• Work order: Nothing in the records that follow should differ once you have copied them out.

Collected data entries:
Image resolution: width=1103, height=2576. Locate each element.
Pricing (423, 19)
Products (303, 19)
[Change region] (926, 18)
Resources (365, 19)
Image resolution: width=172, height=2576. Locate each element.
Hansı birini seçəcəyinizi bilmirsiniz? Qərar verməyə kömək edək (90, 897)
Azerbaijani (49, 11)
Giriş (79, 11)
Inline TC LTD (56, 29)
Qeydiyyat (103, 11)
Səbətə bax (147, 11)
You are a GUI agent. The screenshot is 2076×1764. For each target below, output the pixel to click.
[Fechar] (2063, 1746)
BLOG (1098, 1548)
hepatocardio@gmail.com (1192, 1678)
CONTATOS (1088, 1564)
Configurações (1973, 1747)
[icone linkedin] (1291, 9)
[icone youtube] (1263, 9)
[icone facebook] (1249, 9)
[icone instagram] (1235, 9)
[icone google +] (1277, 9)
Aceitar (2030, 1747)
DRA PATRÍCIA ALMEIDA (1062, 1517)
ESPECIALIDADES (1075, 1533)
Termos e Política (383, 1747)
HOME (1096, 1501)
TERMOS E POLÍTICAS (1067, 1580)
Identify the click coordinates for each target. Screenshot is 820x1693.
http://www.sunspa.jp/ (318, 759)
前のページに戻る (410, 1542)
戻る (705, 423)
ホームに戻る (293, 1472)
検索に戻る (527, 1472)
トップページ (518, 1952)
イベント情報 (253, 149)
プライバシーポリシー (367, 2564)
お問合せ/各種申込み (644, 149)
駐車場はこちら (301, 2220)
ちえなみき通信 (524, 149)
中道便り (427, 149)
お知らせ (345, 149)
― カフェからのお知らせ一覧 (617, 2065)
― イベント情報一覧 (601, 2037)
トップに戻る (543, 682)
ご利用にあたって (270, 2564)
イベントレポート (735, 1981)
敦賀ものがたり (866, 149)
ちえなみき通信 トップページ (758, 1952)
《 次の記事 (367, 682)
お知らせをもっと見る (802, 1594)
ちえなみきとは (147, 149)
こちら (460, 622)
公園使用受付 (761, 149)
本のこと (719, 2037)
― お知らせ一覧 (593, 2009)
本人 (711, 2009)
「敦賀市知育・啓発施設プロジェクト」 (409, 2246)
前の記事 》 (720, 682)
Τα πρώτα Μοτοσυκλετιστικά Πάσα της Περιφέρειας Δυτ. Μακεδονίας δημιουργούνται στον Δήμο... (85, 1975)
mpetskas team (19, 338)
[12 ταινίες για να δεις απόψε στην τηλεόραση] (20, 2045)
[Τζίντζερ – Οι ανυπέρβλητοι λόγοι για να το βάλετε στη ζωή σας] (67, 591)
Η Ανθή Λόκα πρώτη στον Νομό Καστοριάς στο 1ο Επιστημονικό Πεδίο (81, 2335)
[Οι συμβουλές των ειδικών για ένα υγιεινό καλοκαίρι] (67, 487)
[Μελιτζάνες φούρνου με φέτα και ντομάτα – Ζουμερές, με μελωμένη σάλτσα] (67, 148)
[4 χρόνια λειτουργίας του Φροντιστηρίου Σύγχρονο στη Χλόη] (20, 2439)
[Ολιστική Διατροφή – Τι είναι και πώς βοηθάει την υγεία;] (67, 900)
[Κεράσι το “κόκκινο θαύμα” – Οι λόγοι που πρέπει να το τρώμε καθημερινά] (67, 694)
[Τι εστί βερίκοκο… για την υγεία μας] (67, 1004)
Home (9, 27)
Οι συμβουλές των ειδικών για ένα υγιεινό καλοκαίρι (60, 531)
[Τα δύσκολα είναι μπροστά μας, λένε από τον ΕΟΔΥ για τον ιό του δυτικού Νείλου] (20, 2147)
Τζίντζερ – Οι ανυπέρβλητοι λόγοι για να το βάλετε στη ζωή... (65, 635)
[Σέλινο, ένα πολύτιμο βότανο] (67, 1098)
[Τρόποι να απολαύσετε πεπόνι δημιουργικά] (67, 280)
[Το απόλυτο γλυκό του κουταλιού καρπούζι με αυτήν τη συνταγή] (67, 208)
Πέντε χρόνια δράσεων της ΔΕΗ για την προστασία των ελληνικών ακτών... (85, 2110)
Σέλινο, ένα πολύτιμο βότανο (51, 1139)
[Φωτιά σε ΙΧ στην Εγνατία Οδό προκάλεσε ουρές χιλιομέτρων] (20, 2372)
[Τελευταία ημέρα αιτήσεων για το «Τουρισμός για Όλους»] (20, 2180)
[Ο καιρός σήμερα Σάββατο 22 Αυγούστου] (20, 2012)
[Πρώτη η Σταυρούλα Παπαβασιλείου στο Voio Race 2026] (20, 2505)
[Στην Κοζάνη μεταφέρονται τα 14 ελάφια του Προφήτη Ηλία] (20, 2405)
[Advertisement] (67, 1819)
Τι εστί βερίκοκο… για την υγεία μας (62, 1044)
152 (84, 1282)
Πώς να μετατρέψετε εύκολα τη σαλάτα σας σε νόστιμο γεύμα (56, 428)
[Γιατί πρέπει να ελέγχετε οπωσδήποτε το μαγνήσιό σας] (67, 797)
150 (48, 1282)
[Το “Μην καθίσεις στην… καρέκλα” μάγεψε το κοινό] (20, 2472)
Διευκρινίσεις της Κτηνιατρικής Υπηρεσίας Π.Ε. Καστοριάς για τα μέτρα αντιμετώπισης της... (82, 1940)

• Exercise solution:
Image resolution: width=1103, height=2576. Locate each element.
Pricing (423, 19)
Products (303, 19)
[Change region] (926, 18)
Resources (365, 19)
Image resolution: width=172, height=2576. Locate each element.
Hansı birini seçəcəyinizi bilmirsiniz? Qərar verməyə kömək edək (90, 897)
Azerbaijani (49, 11)
Giriş (79, 11)
Inline TC LTD (56, 29)
Qeydiyyat (103, 11)
Səbətə bax (147, 11)
You are a GUI agent. The screenshot is 2076×1764. For each target below, output the pixel to click.
[Fechar] (2063, 1746)
BLOG (1098, 1548)
hepatocardio@gmail.com (1192, 1678)
CONTATOS (1088, 1564)
Configurações (1973, 1747)
[icone linkedin] (1291, 9)
[icone youtube] (1263, 9)
[icone facebook] (1249, 9)
[icone instagram] (1235, 9)
[icone google +] (1277, 9)
Aceitar (2030, 1747)
DRA PATRÍCIA ALMEIDA (1062, 1517)
ESPECIALIDADES (1075, 1533)
Termos e Política (383, 1747)
HOME (1096, 1501)
TERMOS E POLÍTICAS (1067, 1580)
Identify the click coordinates for each target. Screenshot is 820x1693.
http://www.sunspa.jp/ (318, 759)
前のページに戻る (410, 1542)
戻る (705, 423)
ホームに戻る (293, 1472)
検索に戻る (527, 1472)
トップページ (518, 1952)
イベント情報 (253, 149)
プライバシーポリシー (367, 2564)
お問合せ/各種申込み (644, 149)
駐車場はこちら (301, 2220)
ちえなみき通信 (524, 149)
中道便り (427, 149)
お知らせ (345, 149)
― カフェからのお知らせ一覧 (617, 2065)
― イベント情報一覧 (601, 2037)
トップに戻る (543, 682)
ご利用にあたって (270, 2564)
イベントレポート (735, 1981)
敦賀ものがたり (866, 149)
ちえなみき通信 トップページ (758, 1952)
《 次の記事 (367, 682)
お知らせをもっと見る (802, 1594)
ちえなみきとは (147, 149)
こちら (460, 622)
公園使用受付 (761, 149)
本のこと (719, 2037)
― お知らせ一覧 (593, 2009)
本人 (711, 2009)
「敦賀市知育・啓発施設プロジェクト」 (409, 2246)
前の記事 》 (720, 682)
Τα πρώτα Μοτοσυκλετιστικά Πάσα της Περιφέρειας Δυτ. Μακεδονίας δημιουργούνται στον Δήμο... (85, 1975)
mpetskas team (19, 338)
[12 ταινίες για να δεις απόψε στην τηλεόραση] (20, 2045)
[Τζίντζερ – Οι ανυπέρβλητοι λόγοι για να το βάλετε στη ζωή σας] (67, 591)
Η Ανθή Λόκα πρώτη στον Νομό Καστοριάς στο 1ο Επιστημονικό Πεδίο (81, 2335)
[Οι συμβουλές των ειδικών για ένα υγιεινό καλοκαίρι] (67, 487)
[Μελιτζάνες φούρνου με φέτα και ντομάτα – Ζουμερές, με μελωμένη σάλτσα] (67, 148)
[4 χρόνια λειτουργίας του Φροντιστηρίου Σύγχρονο στη Χλόη] (20, 2439)
[Ολιστική Διατροφή – Τι είναι και πώς βοηθάει την υγεία;] (67, 900)
[Κεράσι το “κόκκινο θαύμα” – Οι λόγοι που πρέπει να το τρώμε καθημερινά] (67, 694)
[Τι εστί βερίκοκο… για την υγεία μας] (67, 1004)
Home (9, 27)
Οι συμβουλές των ειδικών για ένα υγιεινό καλοκαίρι (60, 531)
[Τα δύσκολα είναι μπροστά μας, λένε από τον ΕΟΔΥ για τον ιό του δυτικού Νείλου] (20, 2147)
Τζίντζερ – Οι ανυπέρβλητοι λόγοι για να το βάλετε στη ζωή... (65, 635)
[Σέλινο, ένα πολύτιμο βότανο] (67, 1098)
[Τρόποι να απολαύσετε πεπόνι δημιουργικά] (67, 280)
[Το απόλυτο γλυκό του κουταλιού καρπούζι με αυτήν τη συνταγή] (67, 208)
Πέντε χρόνια δράσεων της ΔΕΗ για την προστασία των ελληνικών ακτών... (85, 2110)
Σέλινο, ένα πολύτιμο βότανο (51, 1139)
[Φωτιά σε ΙΧ στην Εγνατία Οδό προκάλεσε ουρές χιλιομέτρων] (20, 2372)
[Τελευταία ημέρα αιτήσεων για το «Τουρισμός για Όλους»] (20, 2180)
[Ο καιρός σήμερα Σάββατο 22 Αυγούστου] (20, 2012)
[Πρώτη η Σταυρούλα Παπαβασιλείου στο Voio Race 2026] (20, 2505)
[Στην Κοζάνη μεταφέρονται τα 14 ελάφια του Προφήτη Ηλία] (20, 2405)
[Advertisement] (67, 1819)
Τι εστί βερίκοκο… για την υγεία μας (62, 1044)
152 (84, 1282)
Πώς να μετατρέψετε εύκολα τη σαλάτα σας σε νόστιμο γεύμα (56, 428)
[Γιατί πρέπει να ελέγχετε οπωσδήποτε το μαγνήσιό σας] (67, 797)
150 (48, 1282)
[Το “Μην καθίσεις στην… καρέκλα” μάγεψε το κοινό] (20, 2472)
Διευκρινίσεις της Κτηνιατρικής Υπηρεσίας Π.Ε. Καστοριάς για τα μέτρα αντιμετώπισης της... (82, 1940)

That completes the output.